Task inputs:
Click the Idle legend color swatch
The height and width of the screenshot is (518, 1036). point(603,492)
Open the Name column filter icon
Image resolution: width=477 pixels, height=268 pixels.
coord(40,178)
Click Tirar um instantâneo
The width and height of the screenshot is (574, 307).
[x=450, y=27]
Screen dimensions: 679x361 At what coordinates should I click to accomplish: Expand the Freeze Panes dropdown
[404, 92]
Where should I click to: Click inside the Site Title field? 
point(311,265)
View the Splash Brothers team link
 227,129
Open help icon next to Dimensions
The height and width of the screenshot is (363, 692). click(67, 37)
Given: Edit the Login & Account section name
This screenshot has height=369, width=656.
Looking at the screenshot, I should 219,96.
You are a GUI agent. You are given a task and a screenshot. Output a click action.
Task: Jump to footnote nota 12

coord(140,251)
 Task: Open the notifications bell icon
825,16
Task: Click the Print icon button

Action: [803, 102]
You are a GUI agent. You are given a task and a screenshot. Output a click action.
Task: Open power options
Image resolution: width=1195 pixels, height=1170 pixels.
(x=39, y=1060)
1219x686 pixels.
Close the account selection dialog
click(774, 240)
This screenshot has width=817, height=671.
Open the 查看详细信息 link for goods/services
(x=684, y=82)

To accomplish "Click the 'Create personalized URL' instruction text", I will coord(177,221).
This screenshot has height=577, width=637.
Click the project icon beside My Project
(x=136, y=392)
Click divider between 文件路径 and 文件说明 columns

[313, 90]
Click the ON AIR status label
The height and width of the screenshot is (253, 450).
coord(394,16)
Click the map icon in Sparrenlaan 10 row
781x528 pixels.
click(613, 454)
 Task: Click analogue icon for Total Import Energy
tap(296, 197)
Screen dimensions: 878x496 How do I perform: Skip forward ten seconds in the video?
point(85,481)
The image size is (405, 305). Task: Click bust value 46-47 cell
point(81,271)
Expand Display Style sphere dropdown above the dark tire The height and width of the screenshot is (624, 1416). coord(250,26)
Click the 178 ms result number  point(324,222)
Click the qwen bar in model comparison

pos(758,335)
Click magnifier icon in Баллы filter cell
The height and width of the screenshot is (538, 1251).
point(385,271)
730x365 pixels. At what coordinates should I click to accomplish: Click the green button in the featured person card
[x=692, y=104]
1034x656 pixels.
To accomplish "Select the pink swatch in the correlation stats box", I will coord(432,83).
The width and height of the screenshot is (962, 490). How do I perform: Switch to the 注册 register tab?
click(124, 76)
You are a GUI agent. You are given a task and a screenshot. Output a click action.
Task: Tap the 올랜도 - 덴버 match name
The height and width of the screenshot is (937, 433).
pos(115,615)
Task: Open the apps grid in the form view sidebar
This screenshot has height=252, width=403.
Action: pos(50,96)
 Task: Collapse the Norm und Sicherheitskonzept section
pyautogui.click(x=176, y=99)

Work task: The string "will" marks the lines to return from the material. Copy each one.

Result:
To accomplish "Click the 'Create personalized URL' instruction text", I will coord(177,221).
To accomplish "Select the pink swatch in the correlation stats box", I will coord(432,83).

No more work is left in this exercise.